Saved data entries:

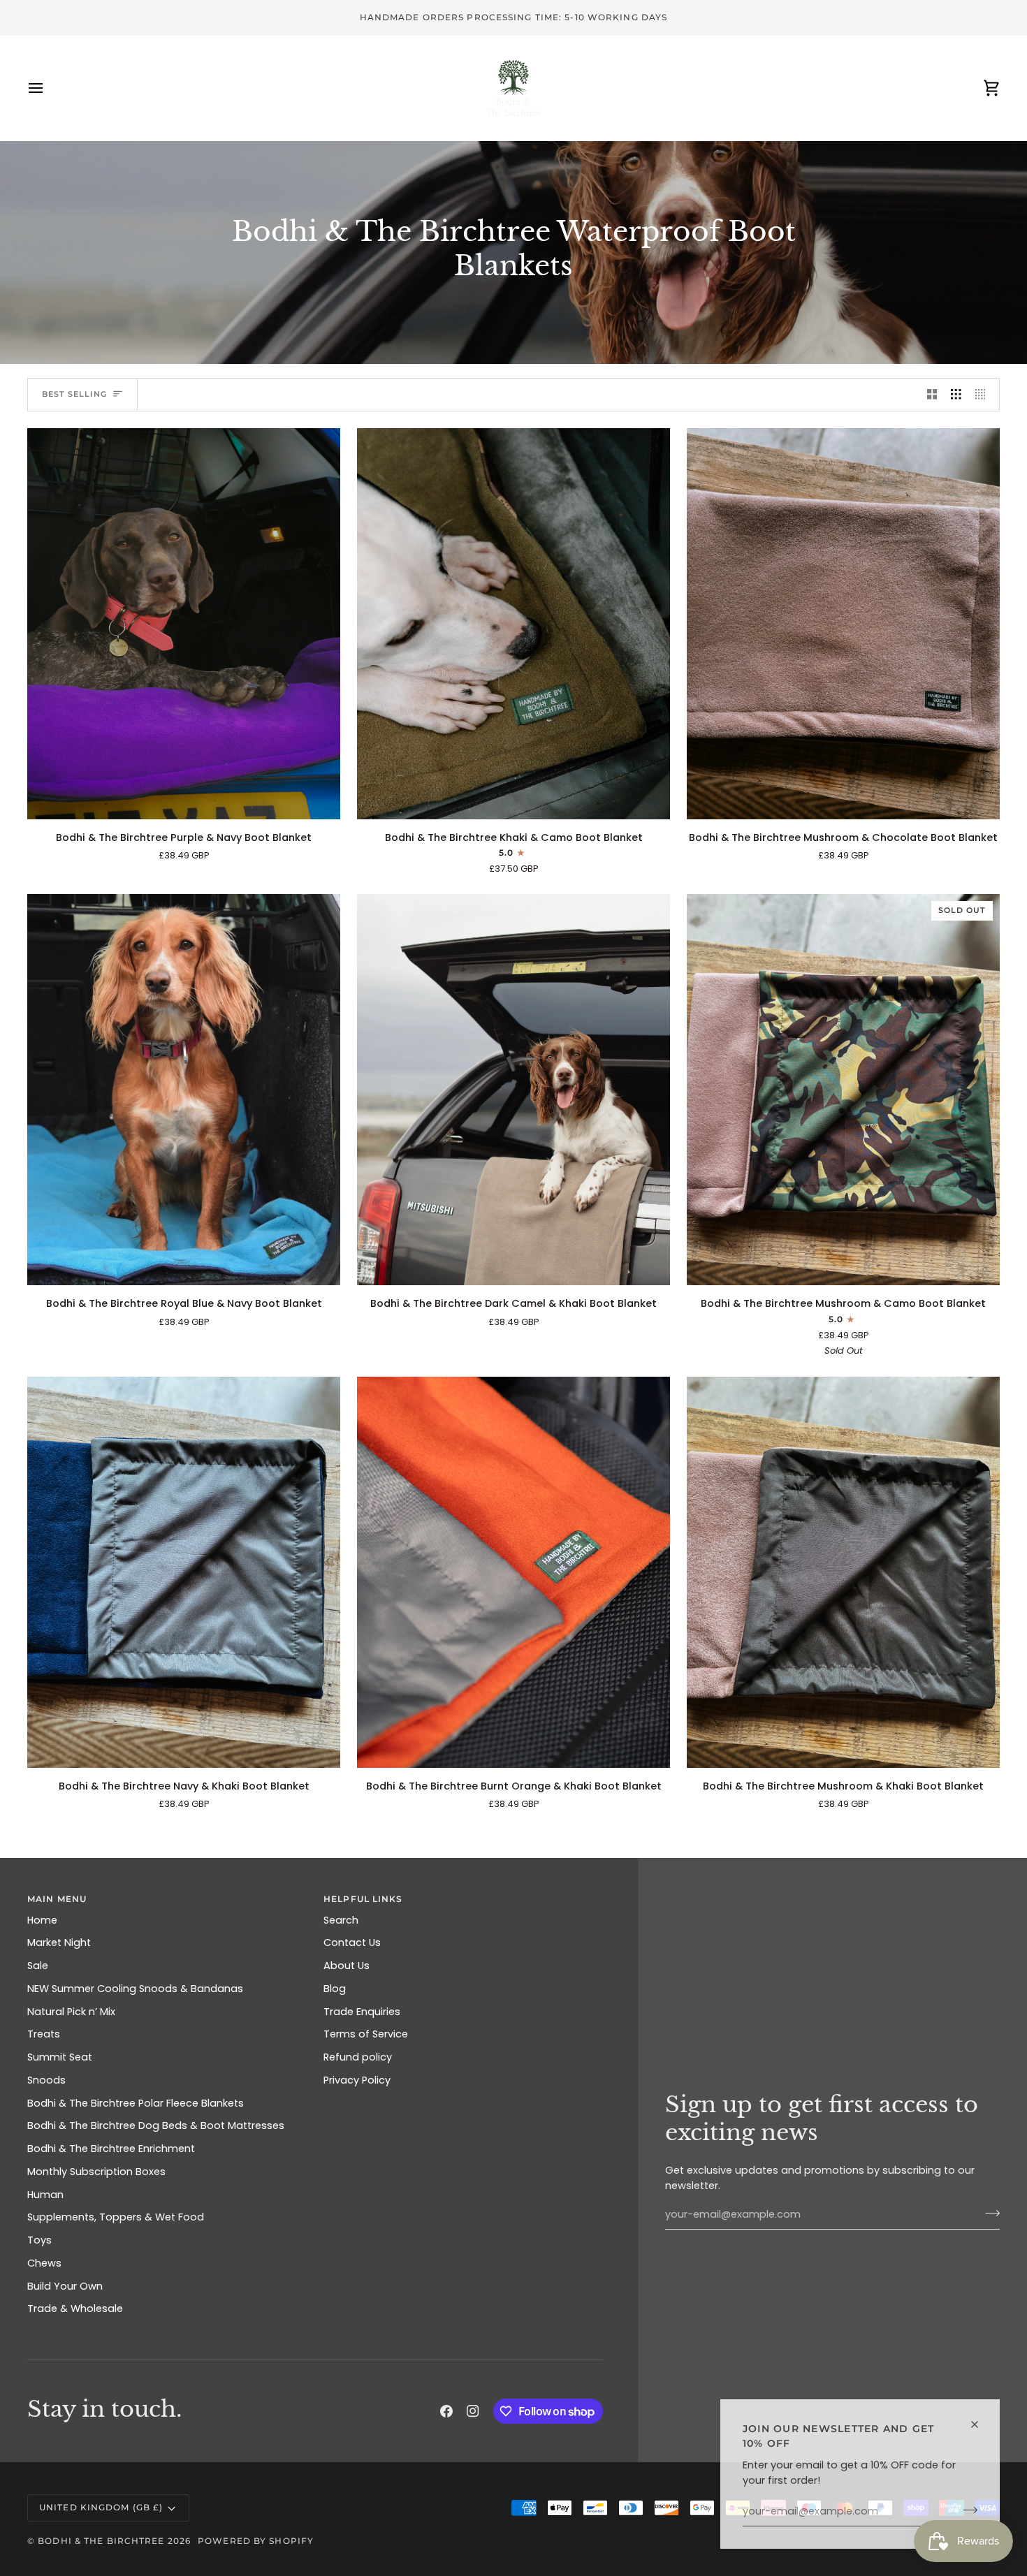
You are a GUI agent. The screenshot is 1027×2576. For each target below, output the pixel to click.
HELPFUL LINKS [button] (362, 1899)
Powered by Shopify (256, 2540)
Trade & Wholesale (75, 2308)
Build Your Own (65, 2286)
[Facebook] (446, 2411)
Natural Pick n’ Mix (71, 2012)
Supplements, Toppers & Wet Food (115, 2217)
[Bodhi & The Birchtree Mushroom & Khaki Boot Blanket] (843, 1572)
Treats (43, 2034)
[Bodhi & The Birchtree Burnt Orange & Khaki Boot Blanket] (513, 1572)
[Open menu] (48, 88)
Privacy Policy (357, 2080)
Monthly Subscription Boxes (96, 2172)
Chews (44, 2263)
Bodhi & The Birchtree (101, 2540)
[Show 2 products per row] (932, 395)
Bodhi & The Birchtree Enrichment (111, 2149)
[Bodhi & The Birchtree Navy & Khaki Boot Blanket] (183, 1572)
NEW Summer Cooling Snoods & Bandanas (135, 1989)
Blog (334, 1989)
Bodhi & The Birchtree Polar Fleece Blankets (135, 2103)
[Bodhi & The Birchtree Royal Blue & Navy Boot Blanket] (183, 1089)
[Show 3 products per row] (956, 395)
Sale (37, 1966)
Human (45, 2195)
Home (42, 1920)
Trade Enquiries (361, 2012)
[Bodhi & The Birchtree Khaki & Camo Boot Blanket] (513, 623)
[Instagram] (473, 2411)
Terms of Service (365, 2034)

Work instruction: If the string "Bodhi" appears in a line of the entries, report the line.

Exercise result:
[Bodhi & The Birchtree Mushroom & Khaki Boot Blanket] (843, 1572)
[Bodhi & The Birchtree Burnt Orange & Khaki Boot Blanket] (513, 1572)
Bodhi & The Birchtree (101, 2540)
Bodhi & The Birchtree Enrichment (111, 2149)
[Bodhi & The Birchtree Navy & Khaki Boot Blanket] (183, 1572)
Bodhi & The Birchtree Polar Fleece Blankets (135, 2103)
[Bodhi & The Birchtree Royal Blue & Navy Boot Blanket] (183, 1089)
[Bodhi & The Birchtree Khaki & Camo Boot Blanket] (513, 623)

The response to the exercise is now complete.